» MATERIALS PROVIDED:
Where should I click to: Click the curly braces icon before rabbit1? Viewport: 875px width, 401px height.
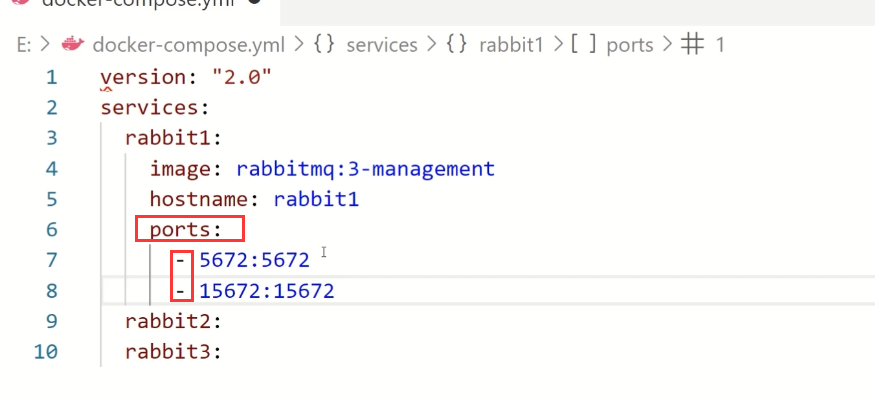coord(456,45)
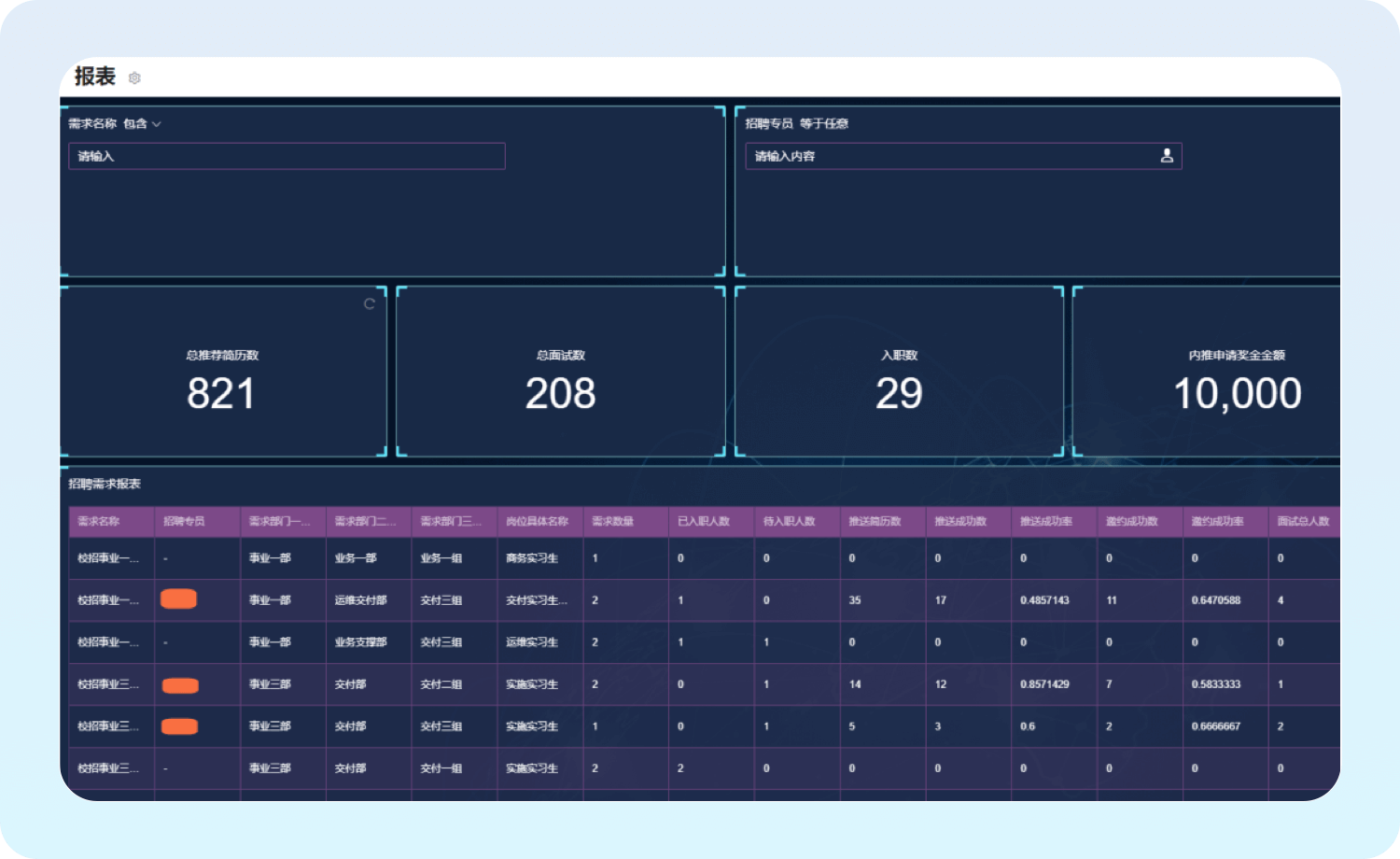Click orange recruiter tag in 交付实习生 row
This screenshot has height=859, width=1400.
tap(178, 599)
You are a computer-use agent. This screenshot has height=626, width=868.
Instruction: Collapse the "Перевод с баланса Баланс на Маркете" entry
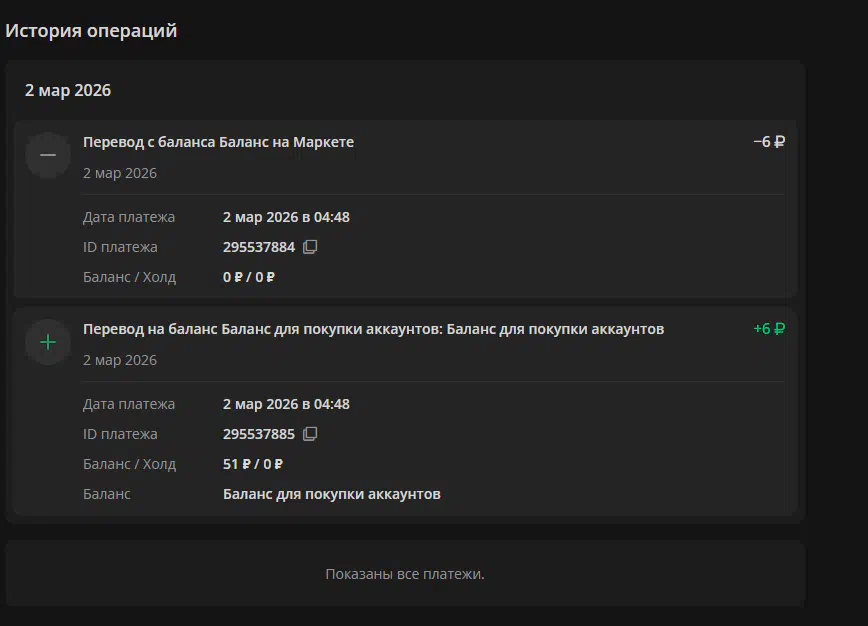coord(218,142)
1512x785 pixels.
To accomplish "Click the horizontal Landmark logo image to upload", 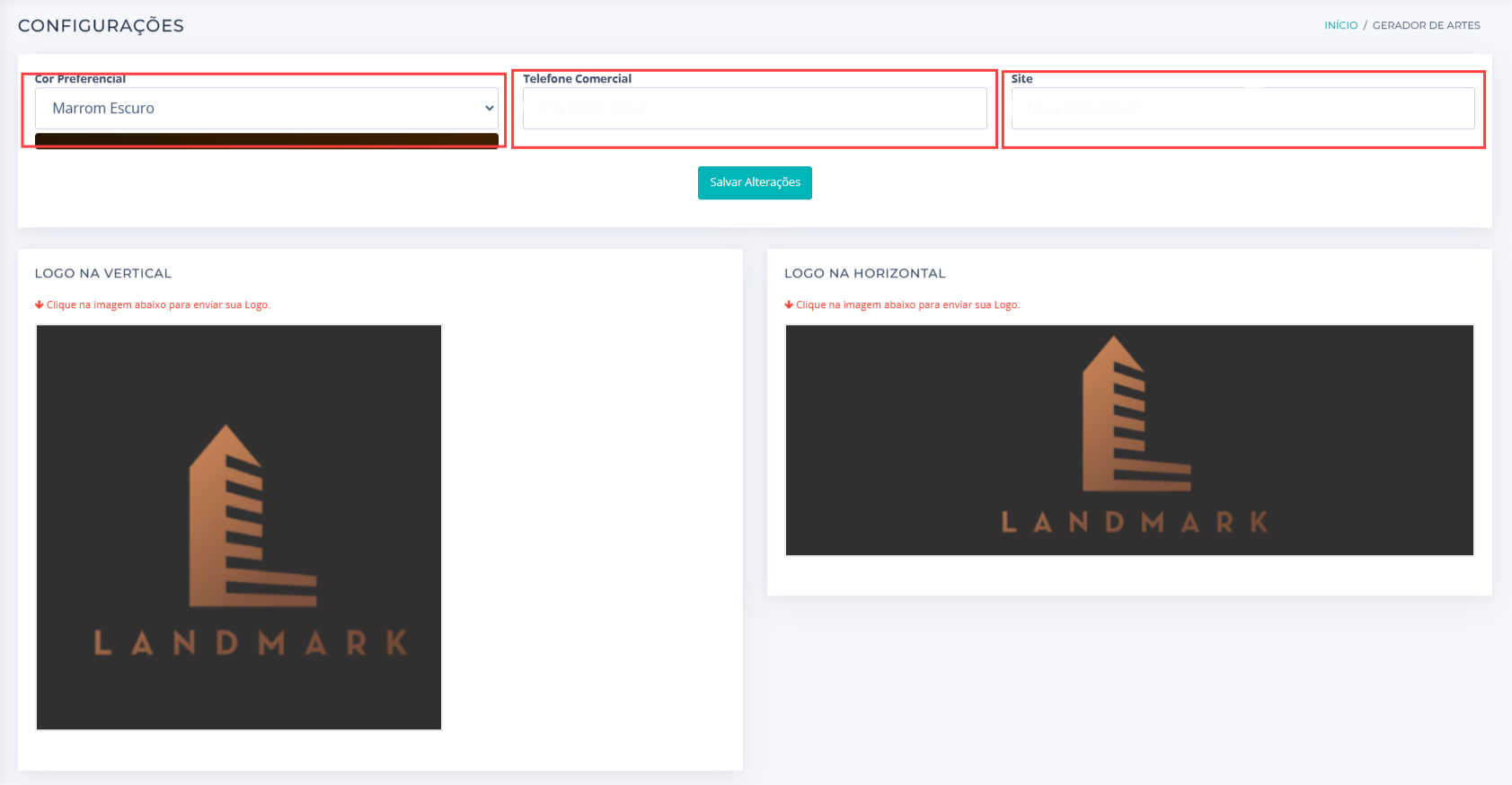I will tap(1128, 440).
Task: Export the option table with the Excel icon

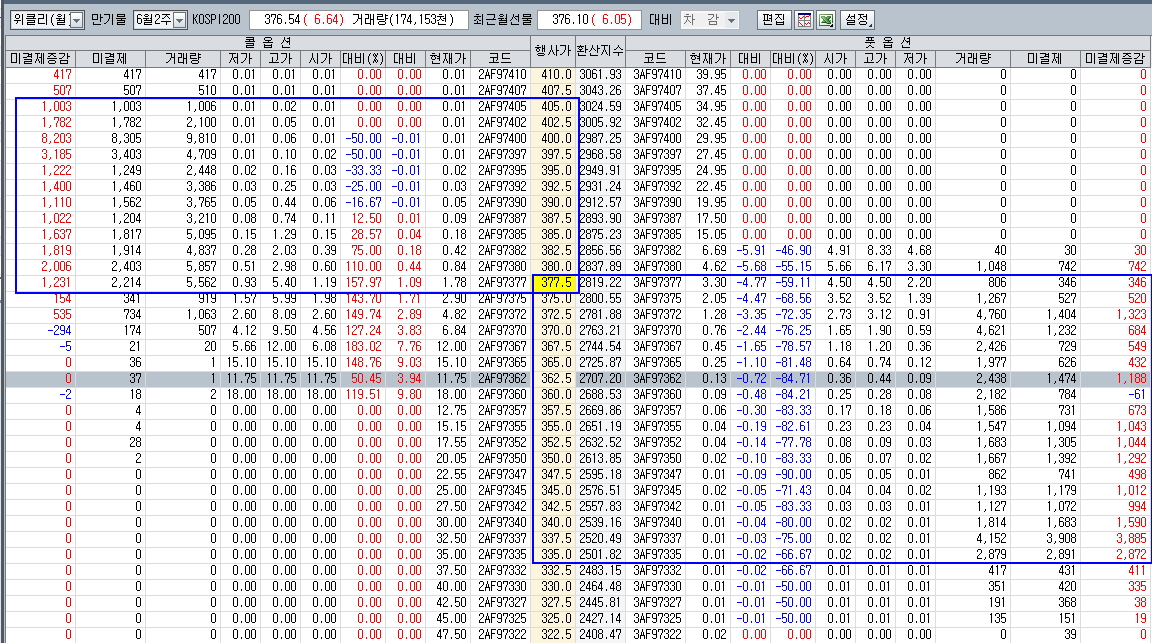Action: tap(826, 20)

...

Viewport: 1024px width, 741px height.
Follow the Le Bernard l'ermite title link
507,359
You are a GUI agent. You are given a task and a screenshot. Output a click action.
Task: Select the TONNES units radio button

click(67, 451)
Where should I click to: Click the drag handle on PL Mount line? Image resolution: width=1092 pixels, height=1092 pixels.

--

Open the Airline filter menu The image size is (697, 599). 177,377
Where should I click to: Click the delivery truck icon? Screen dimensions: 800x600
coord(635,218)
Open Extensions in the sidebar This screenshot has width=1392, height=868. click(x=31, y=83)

» PROBLEM:
Rename "truck" to "van" in the listing lines starting at the one containing "Where should I click to: Click the delivery" and ending at the one containing "Open Extensions in". Write out only those lines again, with nothing else changed.

» THE RESULT:
Where should I click to: Click the delivery van icon? Screen dimensions: 800x600
coord(635,218)
Open Extensions in the sidebar This screenshot has width=1392, height=868. click(x=31, y=83)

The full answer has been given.